--> 裏表紙よりあらすじ 永禄十年(一五六七)、伊達政宗は奥羽米沢城に呱々(ここ)の声をあげた。 時は戦国、とはいえ、一代の英雄織田信長によって、戦国も終熄(しゅうそく)に向かい始めていた。 しかし、ここ奥羽はこの時期こそ、まさに戦国動乱のさなかだった。 激動の時代を生きた英傑独眼竜政宗、その生涯の幕開けである――。
--> ここが読みどころ 伊達政宗を語る上で欠かせない人物がいる。 虎哉禅師である。 万海上人の生まれ変わりと信じられ家中の期待を一心に背負った政宗のために政宗の父・輝宗は、岐阜より高名な虎哉禅師を政宗の教育の師として招いた。 虎哉禅師は政宗を一見し、大将となるには素直で線が細すぎると感じた。 そこで政宗に度々公案(禅問答)を出すことで強情我慢と臍の曲げ方を教えていく。 一例を挙げると、
――痛い時には痛くないと言い、泣きたい時には笑え。

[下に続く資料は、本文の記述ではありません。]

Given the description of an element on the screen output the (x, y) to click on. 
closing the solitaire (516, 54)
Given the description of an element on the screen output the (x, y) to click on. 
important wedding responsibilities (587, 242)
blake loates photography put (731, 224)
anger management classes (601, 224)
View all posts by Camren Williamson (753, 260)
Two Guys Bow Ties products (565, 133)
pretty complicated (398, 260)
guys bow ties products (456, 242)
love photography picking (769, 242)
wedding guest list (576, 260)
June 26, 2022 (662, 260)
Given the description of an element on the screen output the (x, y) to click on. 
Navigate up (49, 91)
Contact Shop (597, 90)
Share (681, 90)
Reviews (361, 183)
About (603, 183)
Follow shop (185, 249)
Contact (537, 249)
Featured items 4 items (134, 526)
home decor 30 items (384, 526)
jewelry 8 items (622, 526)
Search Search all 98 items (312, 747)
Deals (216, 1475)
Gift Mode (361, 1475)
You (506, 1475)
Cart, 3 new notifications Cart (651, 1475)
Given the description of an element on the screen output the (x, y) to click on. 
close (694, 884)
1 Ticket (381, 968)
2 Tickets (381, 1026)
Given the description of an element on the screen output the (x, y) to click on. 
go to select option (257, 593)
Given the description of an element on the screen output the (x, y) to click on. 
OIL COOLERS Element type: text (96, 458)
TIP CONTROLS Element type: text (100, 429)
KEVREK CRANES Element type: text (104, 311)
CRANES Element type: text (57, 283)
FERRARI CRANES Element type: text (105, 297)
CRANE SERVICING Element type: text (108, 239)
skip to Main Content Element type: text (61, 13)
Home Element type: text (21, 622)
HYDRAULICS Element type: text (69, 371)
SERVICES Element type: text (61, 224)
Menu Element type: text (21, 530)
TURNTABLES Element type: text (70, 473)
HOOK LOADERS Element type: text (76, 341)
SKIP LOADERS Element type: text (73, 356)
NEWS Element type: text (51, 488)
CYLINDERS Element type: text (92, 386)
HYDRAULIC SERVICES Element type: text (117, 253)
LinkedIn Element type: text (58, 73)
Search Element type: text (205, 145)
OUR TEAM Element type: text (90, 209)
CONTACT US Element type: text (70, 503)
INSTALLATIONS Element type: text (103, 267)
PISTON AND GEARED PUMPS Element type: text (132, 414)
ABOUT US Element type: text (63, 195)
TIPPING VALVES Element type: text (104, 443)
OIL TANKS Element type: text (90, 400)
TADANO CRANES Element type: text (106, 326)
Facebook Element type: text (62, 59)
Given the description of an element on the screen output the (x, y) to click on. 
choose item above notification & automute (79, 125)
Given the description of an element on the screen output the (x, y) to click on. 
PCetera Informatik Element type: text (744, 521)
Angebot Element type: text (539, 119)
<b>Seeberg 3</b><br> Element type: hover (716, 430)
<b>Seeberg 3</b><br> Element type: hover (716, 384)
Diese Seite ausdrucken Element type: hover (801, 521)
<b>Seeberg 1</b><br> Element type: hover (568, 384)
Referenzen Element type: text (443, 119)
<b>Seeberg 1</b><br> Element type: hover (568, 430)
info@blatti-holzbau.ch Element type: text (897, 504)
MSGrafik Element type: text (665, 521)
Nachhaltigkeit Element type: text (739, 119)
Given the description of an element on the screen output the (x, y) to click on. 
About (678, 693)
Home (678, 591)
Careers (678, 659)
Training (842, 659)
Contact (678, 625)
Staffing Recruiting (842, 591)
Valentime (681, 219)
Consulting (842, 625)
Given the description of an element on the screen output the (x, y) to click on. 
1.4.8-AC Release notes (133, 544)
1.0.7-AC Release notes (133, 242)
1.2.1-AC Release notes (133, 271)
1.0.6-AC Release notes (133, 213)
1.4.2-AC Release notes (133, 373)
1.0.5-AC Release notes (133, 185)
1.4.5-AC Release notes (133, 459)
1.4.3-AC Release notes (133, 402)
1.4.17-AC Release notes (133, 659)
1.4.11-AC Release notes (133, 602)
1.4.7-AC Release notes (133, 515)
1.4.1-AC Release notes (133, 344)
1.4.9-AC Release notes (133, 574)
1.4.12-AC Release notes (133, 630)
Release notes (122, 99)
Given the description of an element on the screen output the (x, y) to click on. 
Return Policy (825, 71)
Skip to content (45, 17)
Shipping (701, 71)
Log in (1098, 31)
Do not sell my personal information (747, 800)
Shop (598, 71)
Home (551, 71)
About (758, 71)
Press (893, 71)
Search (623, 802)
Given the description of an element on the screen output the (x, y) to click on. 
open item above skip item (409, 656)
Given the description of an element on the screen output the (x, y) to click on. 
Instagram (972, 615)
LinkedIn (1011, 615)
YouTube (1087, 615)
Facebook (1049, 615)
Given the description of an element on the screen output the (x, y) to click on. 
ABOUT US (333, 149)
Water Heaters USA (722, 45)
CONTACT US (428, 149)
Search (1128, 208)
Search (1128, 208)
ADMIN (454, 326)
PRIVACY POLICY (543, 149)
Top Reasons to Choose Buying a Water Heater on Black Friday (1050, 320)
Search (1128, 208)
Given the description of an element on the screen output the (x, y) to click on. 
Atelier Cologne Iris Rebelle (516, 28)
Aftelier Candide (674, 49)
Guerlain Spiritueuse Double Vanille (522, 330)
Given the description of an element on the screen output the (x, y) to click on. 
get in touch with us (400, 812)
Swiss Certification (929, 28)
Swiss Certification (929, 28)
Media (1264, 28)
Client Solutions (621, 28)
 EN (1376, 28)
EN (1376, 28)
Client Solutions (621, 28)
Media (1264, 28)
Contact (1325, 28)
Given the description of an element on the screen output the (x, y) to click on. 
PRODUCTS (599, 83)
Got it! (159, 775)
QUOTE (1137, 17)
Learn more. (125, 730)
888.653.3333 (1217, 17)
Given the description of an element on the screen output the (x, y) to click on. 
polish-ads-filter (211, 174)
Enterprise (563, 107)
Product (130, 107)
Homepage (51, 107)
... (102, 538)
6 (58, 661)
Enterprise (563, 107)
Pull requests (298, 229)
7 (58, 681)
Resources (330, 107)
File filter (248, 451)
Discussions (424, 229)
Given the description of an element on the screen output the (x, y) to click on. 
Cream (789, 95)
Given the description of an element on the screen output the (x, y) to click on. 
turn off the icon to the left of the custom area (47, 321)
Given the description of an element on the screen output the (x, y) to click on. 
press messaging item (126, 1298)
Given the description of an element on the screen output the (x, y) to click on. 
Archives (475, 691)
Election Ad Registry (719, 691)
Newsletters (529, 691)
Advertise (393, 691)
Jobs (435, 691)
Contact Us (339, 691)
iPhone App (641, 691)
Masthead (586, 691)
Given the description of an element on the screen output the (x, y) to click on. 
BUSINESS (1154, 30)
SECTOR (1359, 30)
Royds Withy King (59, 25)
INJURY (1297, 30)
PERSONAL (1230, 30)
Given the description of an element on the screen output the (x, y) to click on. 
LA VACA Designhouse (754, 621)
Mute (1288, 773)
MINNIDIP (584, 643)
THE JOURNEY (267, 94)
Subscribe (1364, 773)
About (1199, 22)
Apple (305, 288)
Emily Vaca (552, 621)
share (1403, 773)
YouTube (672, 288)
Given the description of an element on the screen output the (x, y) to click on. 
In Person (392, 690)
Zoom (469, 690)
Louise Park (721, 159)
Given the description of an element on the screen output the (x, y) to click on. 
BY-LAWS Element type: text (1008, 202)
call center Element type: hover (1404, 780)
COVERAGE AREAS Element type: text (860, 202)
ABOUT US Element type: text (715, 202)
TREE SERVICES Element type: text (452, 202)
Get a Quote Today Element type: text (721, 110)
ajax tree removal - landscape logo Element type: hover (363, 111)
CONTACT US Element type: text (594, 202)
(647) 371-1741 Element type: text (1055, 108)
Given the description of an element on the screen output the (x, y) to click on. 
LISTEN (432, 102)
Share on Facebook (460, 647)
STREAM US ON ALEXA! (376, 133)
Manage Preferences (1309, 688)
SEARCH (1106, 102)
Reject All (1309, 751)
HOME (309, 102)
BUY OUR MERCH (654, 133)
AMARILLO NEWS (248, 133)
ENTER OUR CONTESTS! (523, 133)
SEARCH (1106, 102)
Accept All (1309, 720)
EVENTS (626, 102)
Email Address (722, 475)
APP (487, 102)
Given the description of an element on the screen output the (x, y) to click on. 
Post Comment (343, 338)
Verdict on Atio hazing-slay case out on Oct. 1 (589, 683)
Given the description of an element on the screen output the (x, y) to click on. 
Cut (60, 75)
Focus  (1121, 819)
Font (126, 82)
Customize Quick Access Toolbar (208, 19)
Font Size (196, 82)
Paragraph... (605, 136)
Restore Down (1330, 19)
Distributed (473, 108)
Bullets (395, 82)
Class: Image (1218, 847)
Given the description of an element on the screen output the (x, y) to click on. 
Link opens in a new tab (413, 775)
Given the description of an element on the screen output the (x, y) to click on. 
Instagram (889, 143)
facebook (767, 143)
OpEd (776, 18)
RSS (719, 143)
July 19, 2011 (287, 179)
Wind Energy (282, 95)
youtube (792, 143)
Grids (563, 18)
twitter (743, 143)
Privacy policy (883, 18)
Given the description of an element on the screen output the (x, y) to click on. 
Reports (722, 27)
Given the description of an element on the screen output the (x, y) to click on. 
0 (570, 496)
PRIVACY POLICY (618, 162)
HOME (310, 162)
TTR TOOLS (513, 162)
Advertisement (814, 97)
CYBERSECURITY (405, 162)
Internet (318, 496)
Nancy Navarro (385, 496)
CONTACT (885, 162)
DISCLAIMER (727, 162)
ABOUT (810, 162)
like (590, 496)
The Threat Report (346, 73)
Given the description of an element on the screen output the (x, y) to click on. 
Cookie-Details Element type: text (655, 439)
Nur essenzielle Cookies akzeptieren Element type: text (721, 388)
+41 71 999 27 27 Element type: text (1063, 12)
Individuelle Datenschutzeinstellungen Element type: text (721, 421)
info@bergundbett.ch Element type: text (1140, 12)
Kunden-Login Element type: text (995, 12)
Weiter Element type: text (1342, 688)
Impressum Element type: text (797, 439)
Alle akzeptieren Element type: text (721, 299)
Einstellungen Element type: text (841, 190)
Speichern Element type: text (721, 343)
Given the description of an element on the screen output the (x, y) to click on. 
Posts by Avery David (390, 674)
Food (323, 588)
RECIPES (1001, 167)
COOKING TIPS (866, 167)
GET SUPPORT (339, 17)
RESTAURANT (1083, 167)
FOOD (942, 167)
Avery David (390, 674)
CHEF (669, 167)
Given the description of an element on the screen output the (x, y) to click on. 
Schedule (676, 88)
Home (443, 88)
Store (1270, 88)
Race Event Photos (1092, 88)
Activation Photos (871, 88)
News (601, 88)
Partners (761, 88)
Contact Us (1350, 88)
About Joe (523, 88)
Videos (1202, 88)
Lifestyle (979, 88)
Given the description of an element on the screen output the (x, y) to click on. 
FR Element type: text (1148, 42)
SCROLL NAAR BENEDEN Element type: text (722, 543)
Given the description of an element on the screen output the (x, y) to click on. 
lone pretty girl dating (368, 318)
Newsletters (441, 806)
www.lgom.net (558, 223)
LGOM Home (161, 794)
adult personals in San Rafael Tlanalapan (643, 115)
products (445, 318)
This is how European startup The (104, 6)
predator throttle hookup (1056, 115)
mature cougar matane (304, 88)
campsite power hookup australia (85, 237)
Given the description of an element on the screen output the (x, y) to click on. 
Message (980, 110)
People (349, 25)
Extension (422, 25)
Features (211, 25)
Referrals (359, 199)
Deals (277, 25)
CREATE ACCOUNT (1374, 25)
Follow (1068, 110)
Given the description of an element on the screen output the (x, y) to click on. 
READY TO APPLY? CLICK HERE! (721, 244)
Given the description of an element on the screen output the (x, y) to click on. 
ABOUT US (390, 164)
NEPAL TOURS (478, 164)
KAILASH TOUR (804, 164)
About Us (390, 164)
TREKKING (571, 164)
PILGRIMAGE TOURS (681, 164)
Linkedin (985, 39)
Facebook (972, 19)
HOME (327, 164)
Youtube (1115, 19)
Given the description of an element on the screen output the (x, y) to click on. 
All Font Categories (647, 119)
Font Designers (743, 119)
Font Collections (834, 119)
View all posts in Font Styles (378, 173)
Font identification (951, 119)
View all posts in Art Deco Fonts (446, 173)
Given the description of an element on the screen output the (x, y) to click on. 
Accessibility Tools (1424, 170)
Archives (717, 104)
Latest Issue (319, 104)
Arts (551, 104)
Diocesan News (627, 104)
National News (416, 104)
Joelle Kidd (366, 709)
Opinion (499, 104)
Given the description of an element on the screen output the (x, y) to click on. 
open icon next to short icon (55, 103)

暑かったら寒いと言い、寒かったら暑いと言ってみよ。この不自然さが教育である。痛いも寒いも暑いもわざわざ教えなくとも人間が本来持っている感覚である。そしてこれらからは運命的に避けることが出来ない。絶対避け得ないと分かれば、これは克服するよりない――
――嫁を貰ったらこれと寝てやらねばならぬ。その代わり嫁と寝るのだから皆のいる所や戦場では寝てはならぬ。つまり寝たという姿は嫁以外には断じて見せてはならない。女子と寝るほど者がどこでもゴロゴロと寝るようでは男の中の男にはなれぬ――
事実、政宗は終生これらを守っていく。
山岡氏は別著「史談 家康の周囲」においてことごとく当時の若者達の飽き足らなさを毒舌で以って切り捨てている。 戦後民主主義の弊害は戦前・戦中生まれにとってはこの上なく我慢のならなかったものに違いない。 それをこの作品では虎哉禅師の口を借りて叱咤しているのだが、あの当時の若者達より輪をかけて骨抜きとなった現代の我々には山岡氏の心底をおよそ垣間見ることは困難である。 しかしながら、政宗がその後「二本松攻め、人取り橋の戦い」を通じて大きく成長していくように、我々もこの作品を通じて成長していかなければならない。